Kobieta natychmiast udała się do placówki pocztowej, by zgodnie z poleceniem, przelać pieniądze na wskazane konto. Cały czas rozmawiała przez telefon i ponaglała pracownicę. Jej zachowanie wzbudziło podejrzenie. Pracownica poczty natychmiast poinformowała seniorkę, że zaraz padnie ofiarą przestępstwa i zadzwoniła po sądeckich policjantów. Dzięki temu 73-latka nie straciła swoich oszczędności.
Funkcjonariusze policji przekazują kilka rad jak nie dać się oszukać:
W momencie, gdy ktoś podając się przez telefon np. za krewnego, policjanta, urzędnika itp. będzie żądał pieniędzy albo przelania środków na wskazane konto bankowe, funkcjonariusze radzą, by natychmiast zakończyć taką rozmowę telefoniczną!

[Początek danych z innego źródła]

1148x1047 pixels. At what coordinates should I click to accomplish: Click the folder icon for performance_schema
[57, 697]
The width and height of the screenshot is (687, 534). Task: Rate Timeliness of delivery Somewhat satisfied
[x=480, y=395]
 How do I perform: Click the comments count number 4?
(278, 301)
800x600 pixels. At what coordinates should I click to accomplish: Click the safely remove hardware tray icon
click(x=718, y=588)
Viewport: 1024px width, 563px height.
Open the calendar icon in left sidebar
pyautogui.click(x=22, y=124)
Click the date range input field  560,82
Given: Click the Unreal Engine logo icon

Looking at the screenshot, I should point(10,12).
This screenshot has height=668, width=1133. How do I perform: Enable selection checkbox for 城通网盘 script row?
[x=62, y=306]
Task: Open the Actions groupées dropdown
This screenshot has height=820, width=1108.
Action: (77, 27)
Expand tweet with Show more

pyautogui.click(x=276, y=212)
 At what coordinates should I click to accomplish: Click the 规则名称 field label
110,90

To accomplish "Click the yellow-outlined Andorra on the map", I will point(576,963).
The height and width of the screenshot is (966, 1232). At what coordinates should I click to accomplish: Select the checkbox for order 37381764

Nie działajmy w pośpiechu, dajmy sobie czas do namysłu. Jeżeli mamy wątpliwości lub nie wiemy, jak zareagować powiedzmy o podejrzanym telefonie komuś z bliskich (trzeba pamiętać o rozłączeniu – dokładnym odłożeniu słuchawki – lub skorzystać z innego aparatu telefonicznego!) Zawsze potwierdzajmy taką „prośbę o pomoc”, kontaktując się osobiście z osobą, za którą podaje się rozmówca.
Pamiętajmy, by pod żadnym pozorem nie przekazywać pieniędzy osobom, których nie znamy oraz nie wpuszczać ich do domu czy mieszkania. Nie podawajmy również haseł i loginów do bankowości mobilnej ani nie przelewajmy pieniędzy na niezweryfikowane konto bankowe.
Jeśli chcemy wyeliminować niechciane anonimowe połączenia można skorzystać z usługi oferowanej przez operatorów sieci telefonicznych i zablokować połączenia z numerów zastrzeżonych.
Gdy pojawi się jakiekolwiek podejrzenie, że to może być próba oszustwa, koniecznie należy powiadomić Policję, dzwoniąc pod numer alarmowy 112.